There might be--there probably were, she reminded herself--reasons why he hadn't answered; good, rea.s.suring reasons, if one only knew them. He might be temporarily in a region out of touch with cables; the service might have dropped a link somewhere. One could imagine possible explanations. But it was easier to imagine other things. And the fact remained that, since he didn't answer, she couldn't get away from a horrible, paralyzing sense that he wasn't there.
It didn't do any good to try to run from that sensation; there was nowhere to run. It blocked every avenue of thought, a sinister shape of dread. The only help was in keeping very, very busy. And even then one couldn't stop one's thoughts traveling, traveling, traveling along those fearful paths.
At last Elliott knew how the others felt about Pete. She had thought she understood that and felt it, too, but now she found that she hadn't. It makes all the difference in the world, she discovered, whether one stands inside or outside a trouble. The heart that had ached so sympathetically for Bruce knew its first stab of loss and recoiled. The others recognized the difference; or was it only that Elliott herself had eyes to see what she had been blind to before? No one said anything. In little unconscious, lovable ways they made it quite clear that now she was one with them.

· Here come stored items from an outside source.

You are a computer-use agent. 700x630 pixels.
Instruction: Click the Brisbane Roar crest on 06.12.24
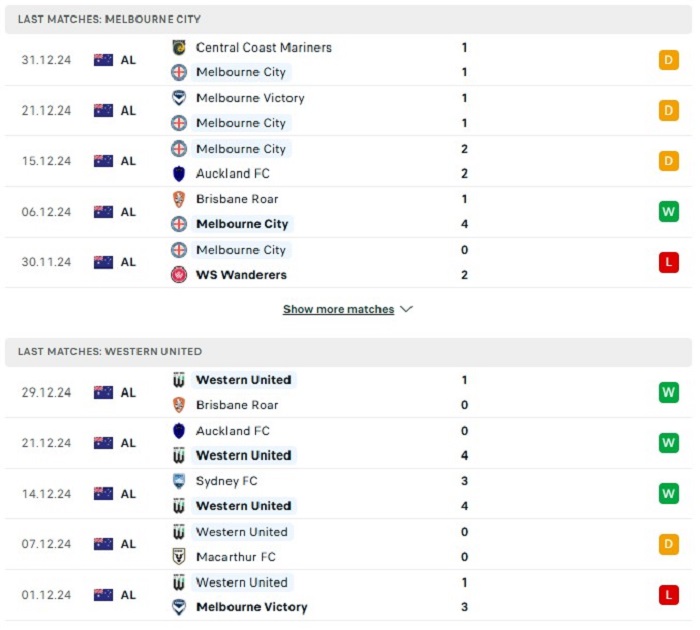tap(179, 199)
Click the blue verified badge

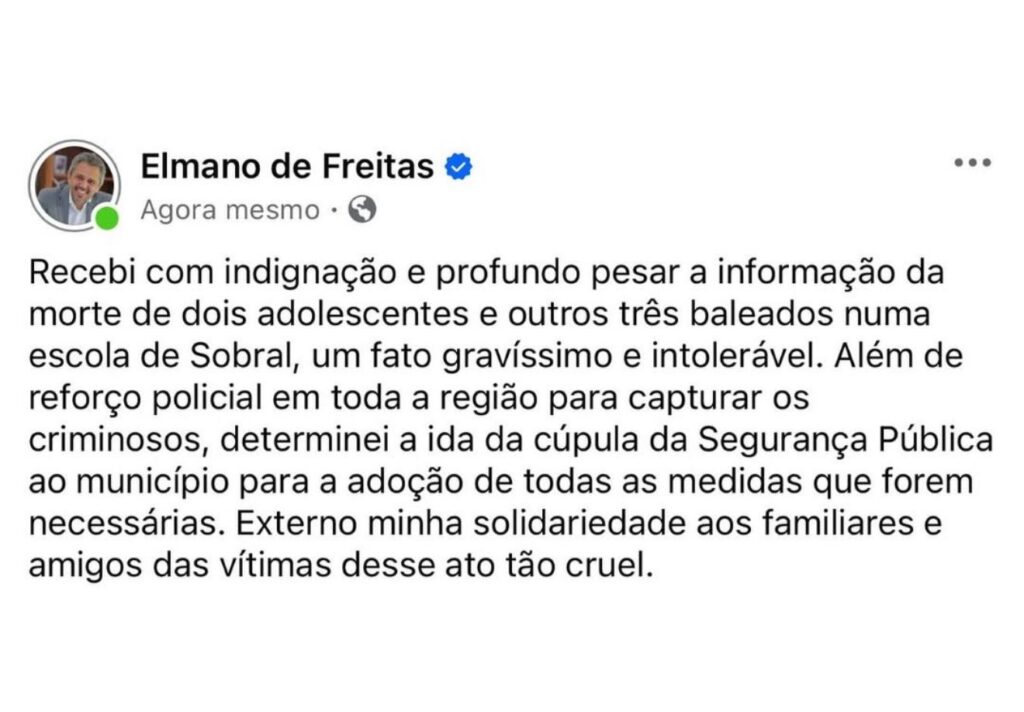tap(458, 167)
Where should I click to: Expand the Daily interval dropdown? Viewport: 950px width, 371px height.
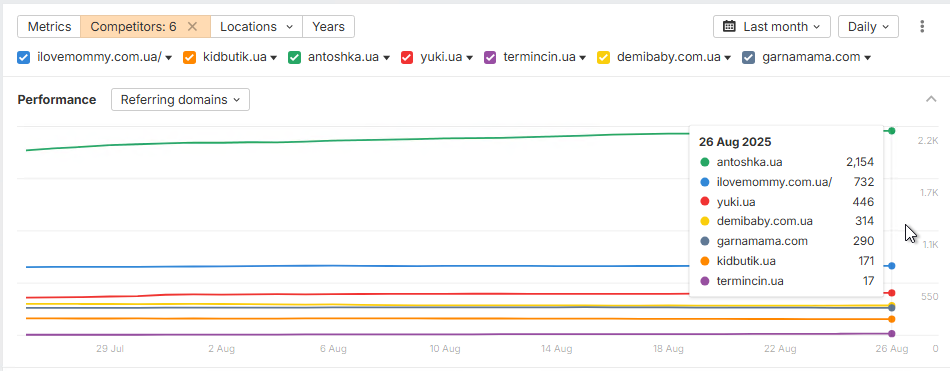[868, 27]
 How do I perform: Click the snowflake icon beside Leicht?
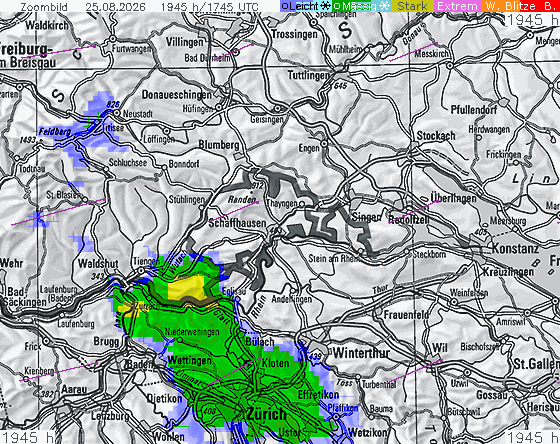325,6
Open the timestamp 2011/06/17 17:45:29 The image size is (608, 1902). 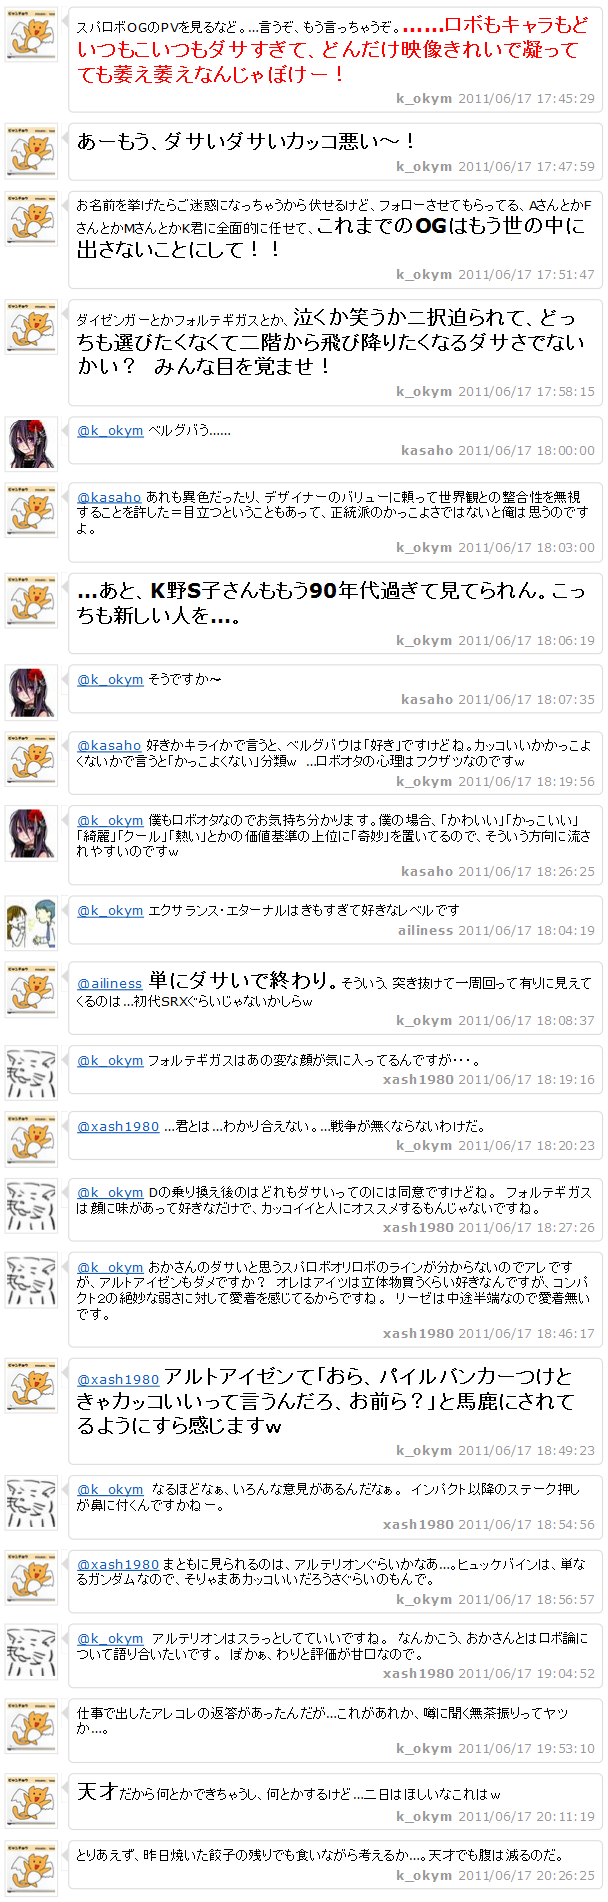[526, 98]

"Perhaps we would better send for them to come home from Camp Devens,"
Father Bob suggested one day. He threw out his remark at the supper-table, which would seem to address it to the family at large, but he looked straight at Elliott.
"Oh, no," she cried, "don't _send_ for them!" But she couldn't keep a flash of joy out of her eyes.
"Sure you're not getting tired?"
"Certain sure!"
It disappointed her the least little bit that Uncle Bob let the suggestion drop so readily. And she was disappointed at her own disappointment. "Can't you 'carry on' _at all_?" she demanded of herself, scornfully. "It was all your own doing, you know." But how she did long at times for Aunt Jessica!
Of course, Elliott couldn't cry, however much she might wish to, with the family all taking their cues from her mood. She said so fiercely to every lump that rose in her throat. She couldn't indulge herself at all adequately in the luxury of being miserable; she couldn't even let herself feel half as scared as she wished to, because, if she did, just once, she couldn't keep control of herself, and if she lost control of herself there was no telling where she might end--certainly in no state that would be of any use to the family. No, for their sake, she must sit tight on the lid of her grief and fear and anxiety.
But there were hours when the cover lifted a little. No girl, not the bravest, could avoid such altogether. Elliott didn't think herself brave, not a bit. She knew merely that the thing she had to do couldn't be done if there were many such hours.
One day Bruce heard somebody sobbing up in the hay-loft. The sound didn't carry far; it was controlled, suppressed; but Bruce had gone up the ladder for something or other, I forget just what, and, thinking Priscilla was in trouble, he kept on. The girl crying, face down in the hay, wasn't Priscilla. Very softly Bruce started to tiptoe away, but the rustling of the hay under his feet betrayed him.
"I didn't mean--any one to--find me."
"Shall I go away?"
She shook her head. "I can't stand it!" she wailed. "I simply can't _stand it_!" And she sobbed as though her heart would break.
Bruce sat down beside the girl on the hay and patted the hand nearest him. He didn't know anything else to do. Her fingers closed on his convulsively.
"I'm an awful old cry-baby," she choked at last. "I'll behave myself, in a minute."